Looking at it from another perspective: In a baseball game, when a pitcher is rocked by an opposing team or loses his edge, the manager comes out and talks with him and, more often than not, the pitcher hands the ball to the manager and the relief pitcher comes in. It doesn’t mean the original pitcher is a poor pitcher. It just means he lost his mojo for the day, or his head isn’t in the game. Sometimes managers want to believe in their players so much that they leave them in too long, and the game is lost.
A site supervisor may need to take the same approach with an operator because he/she may have lost his/her edge. Depending on how the situation is handled, the operator can come back strong, once his/her head is clear. A greater hazard can be created by intimidating, chastising or embarrassing him/her, especially in front of peers.
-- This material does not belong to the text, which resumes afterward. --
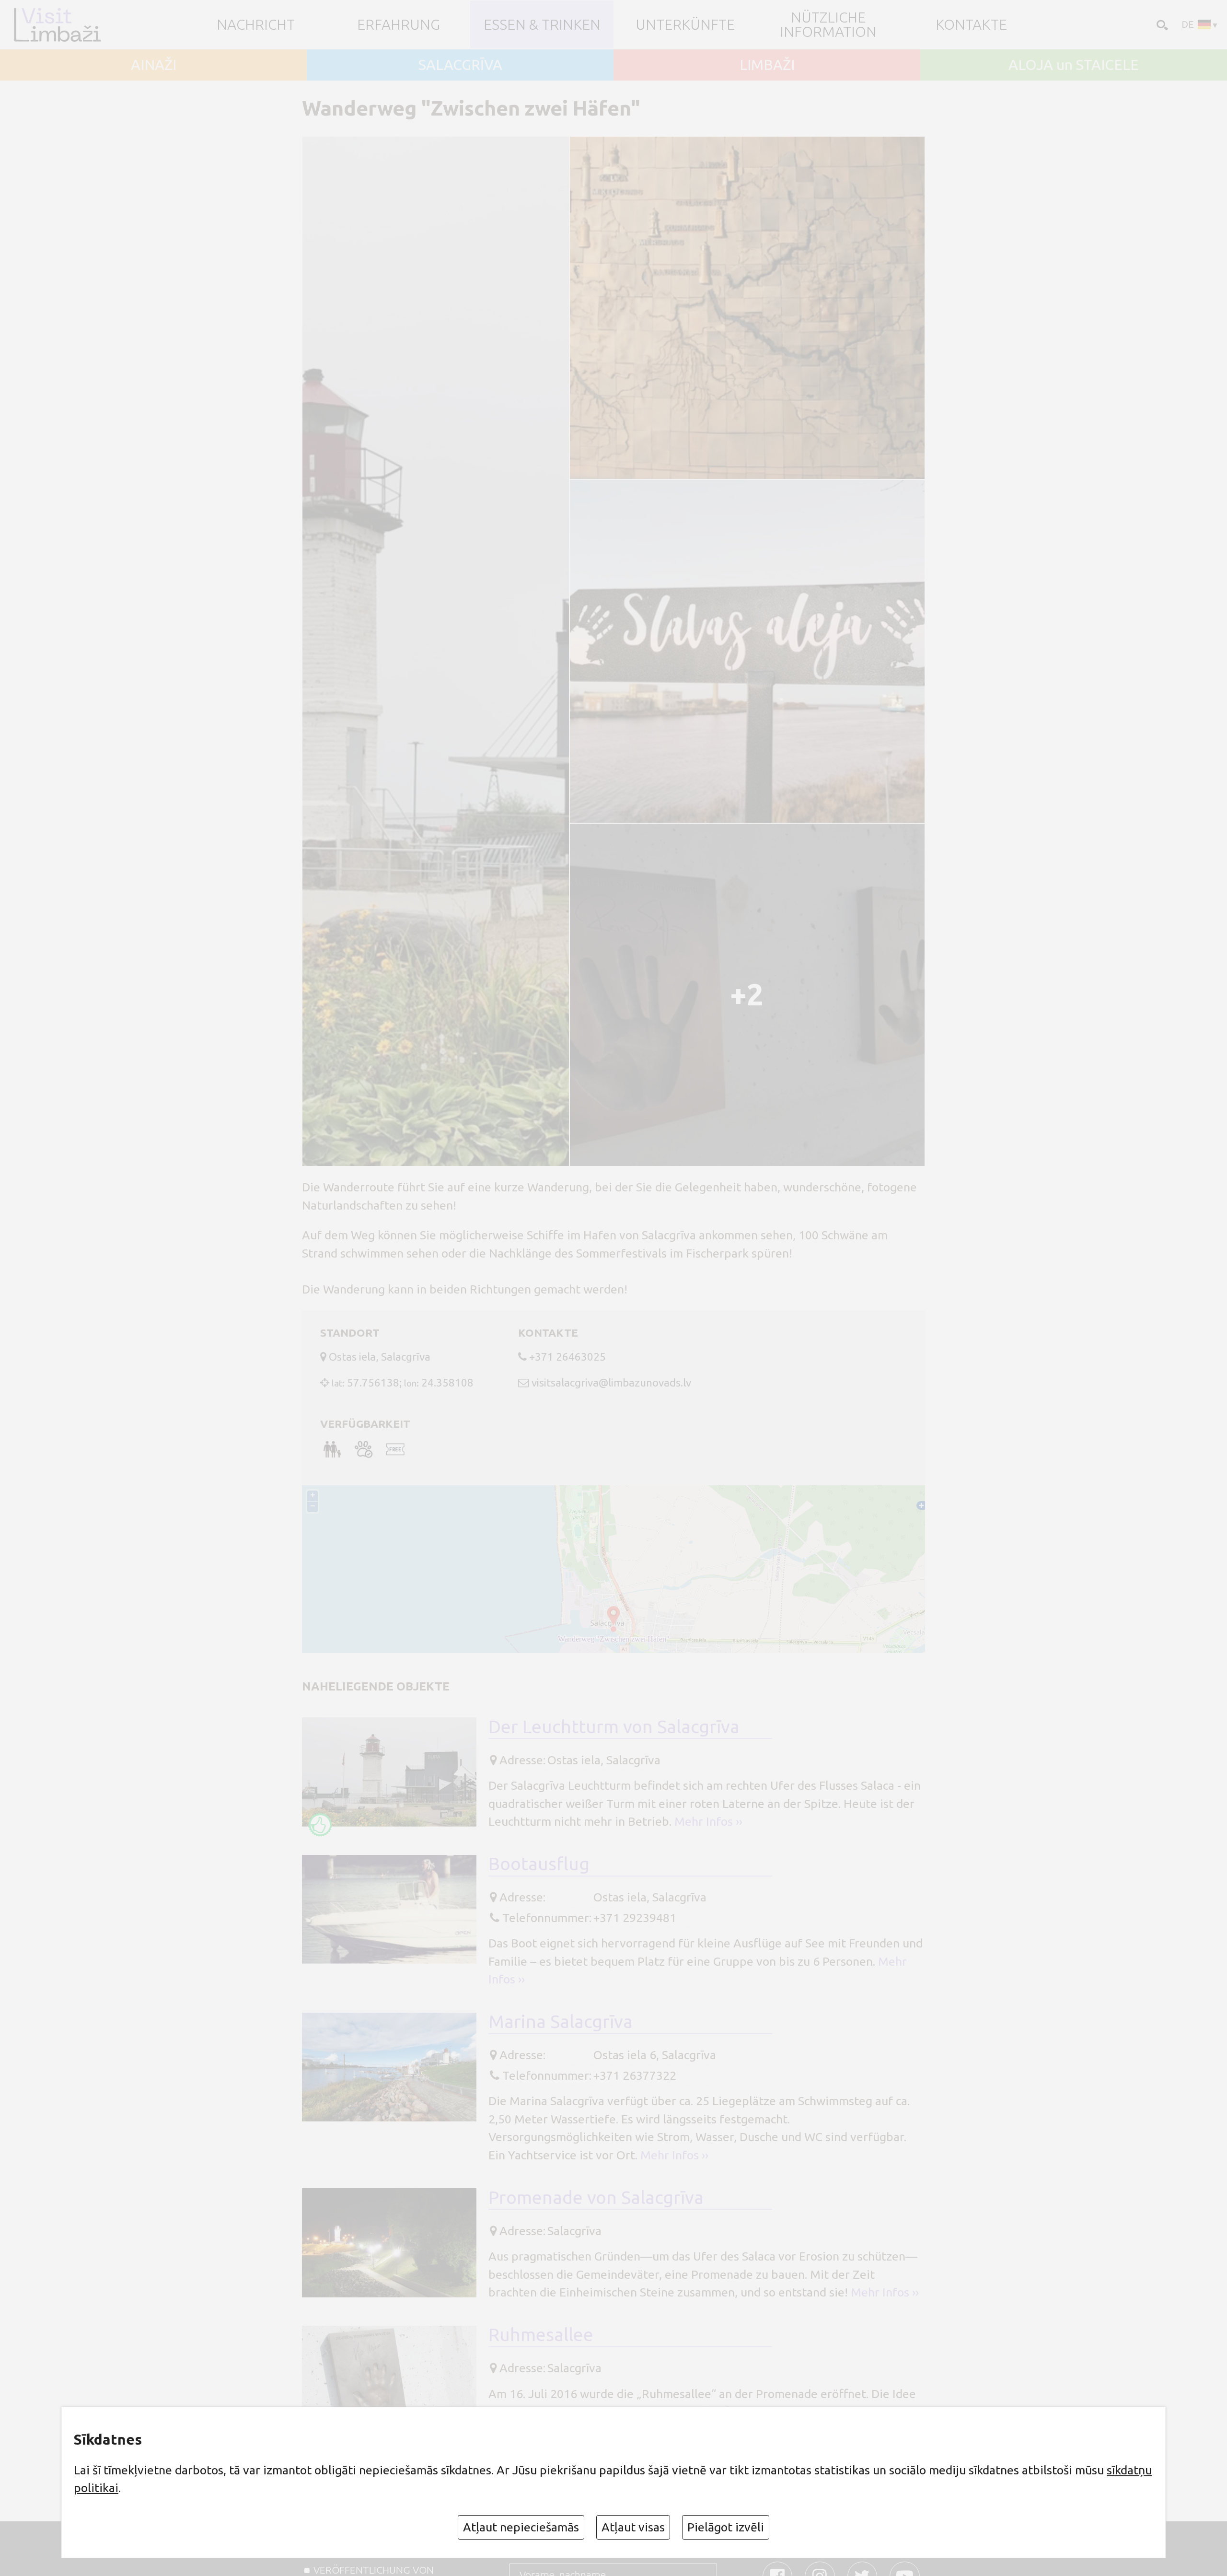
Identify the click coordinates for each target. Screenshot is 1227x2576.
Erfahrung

Regardless, you certainly don’t want an environment where good operators fear for their job or a loss of pay because of external distractions that create safety concerns.
In the standards, the only place mental distractions are alluded to is the ASME B30.5 Chapter 5 Qualifications for Operators, which requires an operator to pass a physical examination that meets the criteria: “No evidence of physical defects or emotional instability that could render a hazard to the operator or others …” While an operator may have passed the physical exam and met the qualifications, is he/she emotionally stable? Is emotional stability a concern in John’s case of a temporary distraction? Any operator with a true passion for safety and concern for others on the site should know to either step down and excuse himself/herself for a day or so, or to mentally put the distraction aside until the work is finished.
Planning for Success
In order to mitigate both external and internal distractions, one must not only be able to recognize concerns, but also have a plan in place to address them when necessary. Where does the organization stand on the use of cellphones by operators and crews? Is there a policy against it? Do employees abide by it? Does each worker manage himself/herself, or is it seen as a nonissue? What about emotionally distracted employees, how are these situations handled?
Preemptively talk to employees and operators about the importance of keeping their head in the game. A little preparation before encountering of these types of diversions will help the jobsite run smoother and stay a safer place.